How to stop a URL connection upon thread interruption Java - java

I have a multithreaded program that visits URLs. The threads are run through an executor service, and when the user chooses to quit through the GUI, the program attempts to interrupt the threads by calling executor.shutdownNow(). However, it takes a very long time for the program to shut down because many of the threads are blocked in a url.openStream() call, and since this does not throw InterruptedException, so far I've been forced to just check before and after the call for Thread.currentThread().isInterrupted().
I'm wondering if there is a better way to interrupt a URL connection upon thread interruption? Otherwise, what would be the best approach to let the program shutdown as quickly as possible?
Note that I would prefer not to set a timeout on the connections because I would like all URLs to be visited while the program is still running.

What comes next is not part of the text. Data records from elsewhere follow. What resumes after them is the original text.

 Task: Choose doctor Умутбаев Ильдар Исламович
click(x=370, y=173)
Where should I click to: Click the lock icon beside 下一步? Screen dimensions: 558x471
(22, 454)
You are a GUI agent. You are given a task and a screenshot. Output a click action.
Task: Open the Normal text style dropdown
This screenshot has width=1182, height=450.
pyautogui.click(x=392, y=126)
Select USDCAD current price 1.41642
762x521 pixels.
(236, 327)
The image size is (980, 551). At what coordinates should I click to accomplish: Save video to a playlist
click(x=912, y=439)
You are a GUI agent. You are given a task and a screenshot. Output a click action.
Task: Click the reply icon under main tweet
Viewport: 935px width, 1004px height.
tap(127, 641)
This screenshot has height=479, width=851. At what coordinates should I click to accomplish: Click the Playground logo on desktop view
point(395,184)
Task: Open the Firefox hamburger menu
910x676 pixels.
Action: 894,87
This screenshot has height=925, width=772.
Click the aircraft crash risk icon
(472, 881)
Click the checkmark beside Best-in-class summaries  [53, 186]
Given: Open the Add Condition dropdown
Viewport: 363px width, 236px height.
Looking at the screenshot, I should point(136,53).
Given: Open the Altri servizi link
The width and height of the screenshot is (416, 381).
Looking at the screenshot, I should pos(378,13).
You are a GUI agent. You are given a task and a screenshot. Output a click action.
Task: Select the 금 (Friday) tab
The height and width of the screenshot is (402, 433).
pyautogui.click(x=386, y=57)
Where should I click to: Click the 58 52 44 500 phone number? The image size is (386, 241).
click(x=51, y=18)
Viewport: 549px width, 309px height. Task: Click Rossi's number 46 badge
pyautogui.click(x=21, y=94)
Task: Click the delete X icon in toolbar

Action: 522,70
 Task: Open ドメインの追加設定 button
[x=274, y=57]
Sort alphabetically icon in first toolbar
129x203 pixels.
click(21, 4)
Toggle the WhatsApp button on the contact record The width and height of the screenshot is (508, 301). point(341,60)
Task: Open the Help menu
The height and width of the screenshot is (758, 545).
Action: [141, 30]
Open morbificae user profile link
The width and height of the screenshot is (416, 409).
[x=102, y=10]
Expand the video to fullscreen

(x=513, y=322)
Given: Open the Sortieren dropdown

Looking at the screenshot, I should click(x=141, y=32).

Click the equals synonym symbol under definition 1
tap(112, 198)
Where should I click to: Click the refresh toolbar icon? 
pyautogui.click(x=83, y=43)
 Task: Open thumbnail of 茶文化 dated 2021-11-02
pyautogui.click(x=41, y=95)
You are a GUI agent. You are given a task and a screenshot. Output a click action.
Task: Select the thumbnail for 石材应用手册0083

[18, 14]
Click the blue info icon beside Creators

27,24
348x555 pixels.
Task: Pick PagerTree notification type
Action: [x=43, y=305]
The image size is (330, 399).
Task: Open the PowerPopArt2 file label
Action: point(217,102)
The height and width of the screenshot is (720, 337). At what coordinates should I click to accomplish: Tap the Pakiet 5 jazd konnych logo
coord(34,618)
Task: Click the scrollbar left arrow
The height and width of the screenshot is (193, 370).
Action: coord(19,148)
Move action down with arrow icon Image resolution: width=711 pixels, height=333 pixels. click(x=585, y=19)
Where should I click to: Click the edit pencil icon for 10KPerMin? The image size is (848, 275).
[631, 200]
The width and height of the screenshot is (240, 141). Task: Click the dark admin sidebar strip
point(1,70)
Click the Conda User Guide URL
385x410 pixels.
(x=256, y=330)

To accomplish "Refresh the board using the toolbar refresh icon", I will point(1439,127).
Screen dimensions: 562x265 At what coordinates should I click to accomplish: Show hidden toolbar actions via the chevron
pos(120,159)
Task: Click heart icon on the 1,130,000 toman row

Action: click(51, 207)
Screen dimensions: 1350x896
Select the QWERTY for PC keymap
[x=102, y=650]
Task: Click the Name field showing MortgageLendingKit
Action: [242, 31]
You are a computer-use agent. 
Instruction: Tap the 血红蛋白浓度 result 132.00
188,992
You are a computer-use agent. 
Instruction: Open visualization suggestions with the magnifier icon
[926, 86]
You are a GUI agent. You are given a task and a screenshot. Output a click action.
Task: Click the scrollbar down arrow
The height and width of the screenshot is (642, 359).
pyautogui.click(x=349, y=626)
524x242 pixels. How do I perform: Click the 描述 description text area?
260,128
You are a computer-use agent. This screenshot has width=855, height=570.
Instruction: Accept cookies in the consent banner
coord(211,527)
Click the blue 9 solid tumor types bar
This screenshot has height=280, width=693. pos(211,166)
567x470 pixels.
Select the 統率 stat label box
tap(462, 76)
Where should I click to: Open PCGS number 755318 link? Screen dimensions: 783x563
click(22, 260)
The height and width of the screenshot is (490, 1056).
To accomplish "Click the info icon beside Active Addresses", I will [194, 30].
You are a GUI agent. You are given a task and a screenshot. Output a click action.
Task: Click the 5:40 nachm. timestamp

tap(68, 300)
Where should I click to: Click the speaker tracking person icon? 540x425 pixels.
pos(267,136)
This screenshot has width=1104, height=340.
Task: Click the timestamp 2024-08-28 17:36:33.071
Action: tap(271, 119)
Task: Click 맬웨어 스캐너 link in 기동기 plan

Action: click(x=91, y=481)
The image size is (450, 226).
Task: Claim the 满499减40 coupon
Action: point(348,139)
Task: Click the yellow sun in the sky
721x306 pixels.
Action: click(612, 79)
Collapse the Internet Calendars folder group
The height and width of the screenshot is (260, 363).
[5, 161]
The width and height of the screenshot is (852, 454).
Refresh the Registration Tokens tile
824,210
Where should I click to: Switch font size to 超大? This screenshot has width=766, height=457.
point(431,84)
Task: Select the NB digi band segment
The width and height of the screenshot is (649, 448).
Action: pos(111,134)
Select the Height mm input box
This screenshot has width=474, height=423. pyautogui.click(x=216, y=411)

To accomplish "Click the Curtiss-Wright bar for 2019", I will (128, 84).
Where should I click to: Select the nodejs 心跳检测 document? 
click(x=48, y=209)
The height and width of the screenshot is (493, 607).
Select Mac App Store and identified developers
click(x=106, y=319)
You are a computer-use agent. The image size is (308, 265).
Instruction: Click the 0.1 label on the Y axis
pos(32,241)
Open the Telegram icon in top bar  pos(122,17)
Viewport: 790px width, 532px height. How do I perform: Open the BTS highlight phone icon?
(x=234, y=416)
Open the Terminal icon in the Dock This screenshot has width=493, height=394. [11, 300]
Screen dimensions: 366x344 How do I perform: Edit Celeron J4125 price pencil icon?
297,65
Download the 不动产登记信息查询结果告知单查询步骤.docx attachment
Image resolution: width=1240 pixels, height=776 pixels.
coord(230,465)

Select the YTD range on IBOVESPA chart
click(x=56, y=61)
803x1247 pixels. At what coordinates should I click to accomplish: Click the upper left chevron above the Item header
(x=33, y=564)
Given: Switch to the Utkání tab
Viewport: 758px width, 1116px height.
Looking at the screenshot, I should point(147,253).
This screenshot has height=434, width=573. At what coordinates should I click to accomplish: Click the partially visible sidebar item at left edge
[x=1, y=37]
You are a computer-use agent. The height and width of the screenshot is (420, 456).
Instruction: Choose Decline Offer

If you look at the Javadocs for URLConnection, it gives you a hint on this: If you call getInputStream or getOutputStream on the URLConnection and then close either of these streams, it will close the connection. If you are stuck waiting on getInput/OutputStream call, then I don't think anything can be done. But if you have the stream, close it (it'll throw an IOException and release any threads waiting on the stream) and the connection is finished
FYI: I have found that this method of closing an InputStream either when you want it to time out or when you just want to stop processing is highly effective, much more so than using interrupt()

Use Apache HttpClient
The best thing is to use the Apache HttpClient instead of URLConnection. That's a way more advanced client than URLConnection, it's easier to use, and it's interruptible. The downside is that it's not included in all Java environments by default, so it can cause an additional dependency that you need to ship with your software. If that's of no concern, then go for it.
If you have to stick with URLConnection
Nowadays usually HTTP or HTTPS is used for URLs on the network, so your URLConnection might actually be of type HttpURLConnection or HttpsURLConnection respectively. If that's the case, you are lucky. The latter ones have a key advantage over URLConnection (see below). First, you need to cast to HttpURLConnection. You can do this safely when using HTTP or HTTPS in your URL.
HttpURLConnection conn = (HttpURLConnection) url.openConnection();
HttpURLConnection has an additional method, disconnect(), which you can now use. Calling this method causes the getInputStream(), or any threads blocked in read() invocations on such a stream, to throw a SocketException: Socket closed:
conn.disconnect();
Caveat:
The javadoc gives a contrary idea for disconnect():
Calling the disconnect() method may close the underlying socket if a
persistent connection is otherwise idle at that time.
However, I've tested it in JDK1.8 under Ubuntu and on Android and it works nicely and in exactly the same way in both environments, so this sentence in the documentation is actually not true, and maybe it should not be true, because this is the only way to interrupt a URLConnection. It even works when both, the client and the server indicate that they can keep-alive the connection and even when there is no "otherwise idle connection".

I would use JAX-RS http client. It supports asynchronous requests. Forgive me using Kotlin, but you do it in Java the same way.
//compile 'org.glassfish.jersey.core:jersey-client:2.0.1'
import javax.ws.rs.client.ClientBuilder
val th = Thread {
val urlString = "http://long.running.page"
val cli = ClientBuilder.newClient()
val fut = cli.target(urlString).request().async().get()
println(fut.get())
}
th.start()
println("wait")
Thread.sleep(3000)
println("interrupt")
th.interrupt()
th.join()
After putting a comment to #DanielS answer, I also found examples of asynchronous clients in Apache library, using HttpAsyncClients. So seems like it supports interruption, but not with HttpClient class.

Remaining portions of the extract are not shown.